▶ _Aim of the task_
Nothing in the records may change when you print them out again.

▶ _Recorded information_
--

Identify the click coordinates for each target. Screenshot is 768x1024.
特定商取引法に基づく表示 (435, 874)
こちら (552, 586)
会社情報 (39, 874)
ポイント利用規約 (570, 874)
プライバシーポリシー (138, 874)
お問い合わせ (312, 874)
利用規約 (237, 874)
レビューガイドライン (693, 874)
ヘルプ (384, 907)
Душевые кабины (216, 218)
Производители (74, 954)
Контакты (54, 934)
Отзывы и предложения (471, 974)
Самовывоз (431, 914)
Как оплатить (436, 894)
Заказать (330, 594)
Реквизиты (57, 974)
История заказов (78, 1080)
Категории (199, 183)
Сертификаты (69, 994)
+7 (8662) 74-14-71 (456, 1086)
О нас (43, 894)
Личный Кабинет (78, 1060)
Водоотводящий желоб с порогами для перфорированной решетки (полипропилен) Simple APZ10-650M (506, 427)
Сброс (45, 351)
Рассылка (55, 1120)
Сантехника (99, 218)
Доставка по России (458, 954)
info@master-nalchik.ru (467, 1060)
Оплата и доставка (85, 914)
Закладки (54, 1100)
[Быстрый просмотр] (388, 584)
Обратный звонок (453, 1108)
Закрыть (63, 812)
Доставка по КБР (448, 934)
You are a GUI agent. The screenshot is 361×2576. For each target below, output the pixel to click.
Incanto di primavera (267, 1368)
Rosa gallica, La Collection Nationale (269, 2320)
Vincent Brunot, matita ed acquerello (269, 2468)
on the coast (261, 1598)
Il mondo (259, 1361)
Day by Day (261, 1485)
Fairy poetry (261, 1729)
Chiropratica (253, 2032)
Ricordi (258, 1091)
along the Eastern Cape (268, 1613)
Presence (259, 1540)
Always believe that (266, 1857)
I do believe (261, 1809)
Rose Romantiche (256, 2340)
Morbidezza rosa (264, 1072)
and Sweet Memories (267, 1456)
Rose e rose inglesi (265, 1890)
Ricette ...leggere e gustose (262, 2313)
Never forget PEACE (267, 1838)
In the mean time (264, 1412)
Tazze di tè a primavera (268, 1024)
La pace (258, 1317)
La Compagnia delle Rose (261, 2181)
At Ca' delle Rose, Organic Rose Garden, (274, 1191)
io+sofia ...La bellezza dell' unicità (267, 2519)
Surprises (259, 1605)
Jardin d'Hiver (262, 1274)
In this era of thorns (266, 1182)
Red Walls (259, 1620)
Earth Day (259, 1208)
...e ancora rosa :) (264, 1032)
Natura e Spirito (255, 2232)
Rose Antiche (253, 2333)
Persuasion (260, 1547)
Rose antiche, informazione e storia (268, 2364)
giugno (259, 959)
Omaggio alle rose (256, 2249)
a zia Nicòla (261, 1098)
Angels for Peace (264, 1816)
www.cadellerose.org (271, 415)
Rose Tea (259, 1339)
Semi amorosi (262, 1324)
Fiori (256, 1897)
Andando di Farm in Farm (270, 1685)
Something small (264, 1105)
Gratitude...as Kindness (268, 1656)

--

▶ _Answer section_
Identify the click coordinates for each target. Screenshot is 768x1024.
特定商取引法に基づく表示 (435, 874)
こちら (552, 586)
会社情報 (39, 874)
ポイント利用規約 (570, 874)
プライバシーポリシー (138, 874)
お問い合わせ (312, 874)
利用規約 (237, 874)
レビューガイドライン (693, 874)
ヘルプ (384, 907)
Душевые кабины (216, 218)
Производители (74, 954)
Контакты (54, 934)
Отзывы и предложения (471, 974)
Самовывоз (431, 914)
Как оплатить (436, 894)
Заказать (330, 594)
Реквизиты (57, 974)
История заказов (78, 1080)
Категории (199, 183)
Сертификаты (69, 994)
+7 (8662) 74-14-71 (456, 1086)
О нас (43, 894)
Личный Кабинет (78, 1060)
Водоотводящий желоб с порогами для перфорированной решетки (полипропилен) Simple APZ10-650M (506, 427)
Сброс (45, 351)
Рассылка (55, 1120)
Сантехника (99, 218)
Доставка по России (458, 954)
info@master-nalchik.ru (467, 1060)
Оплата и доставка (85, 914)
Закладки (54, 1100)
[Быстрый просмотр] (388, 584)
Обратный звонок (453, 1108)
Закрыть (63, 812)
Доставка по КБР (448, 934)
You are a GUI agent. The screenshot is 361×2576. For each target below, output the pixel to click.
Incanto di primavera (267, 1368)
Rosa gallica, La Collection Nationale (269, 2320)
Vincent Brunot, matita ed acquerello (269, 2468)
on the coast (261, 1598)
Il mondo (259, 1361)
Day by Day (261, 1485)
Fairy poetry (261, 1729)
Chiropratica (253, 2032)
Ricordi (258, 1091)
along the Eastern Cape (268, 1613)
Presence (259, 1540)
Always believe that (266, 1857)
I do believe (261, 1809)
Rose Romantiche (256, 2340)
Morbidezza rosa (264, 1072)
and Sweet Memories (267, 1456)
Rose e rose inglesi (265, 1890)
Ricette ...leggere e gustose (262, 2313)
Never forget PEACE (267, 1838)
In the mean time (264, 1412)
Tazze di tè a primavera (268, 1024)
La pace (258, 1317)
La Compagnia delle Rose (261, 2181)
At Ca' delle Rose, Organic Rose Garden, (274, 1191)
io+sofia ...La bellezza dell' unicità (267, 2519)
Surprises (259, 1605)
Jardin d'Hiver (262, 1274)
In this era of thorns (266, 1182)
Red Walls (259, 1620)
Earth Day (259, 1208)
...e ancora rosa :) (264, 1032)
Natura e Spirito (255, 2232)
Rose Antiche (253, 2333)
Persuasion (260, 1547)
Rose antiche, informazione e storia (268, 2364)
giugno (259, 959)
Omaggio alle rose (256, 2249)
a zia Nicòla (261, 1098)
Angels for Peace (264, 1816)
www.cadellerose.org (271, 415)
Rose Tea (259, 1339)
Semi amorosi (262, 1324)
Fiori (256, 1897)
Andando di Farm in Farm (270, 1685)
Something small (264, 1105)
Gratitude...as Kindness (268, 1656)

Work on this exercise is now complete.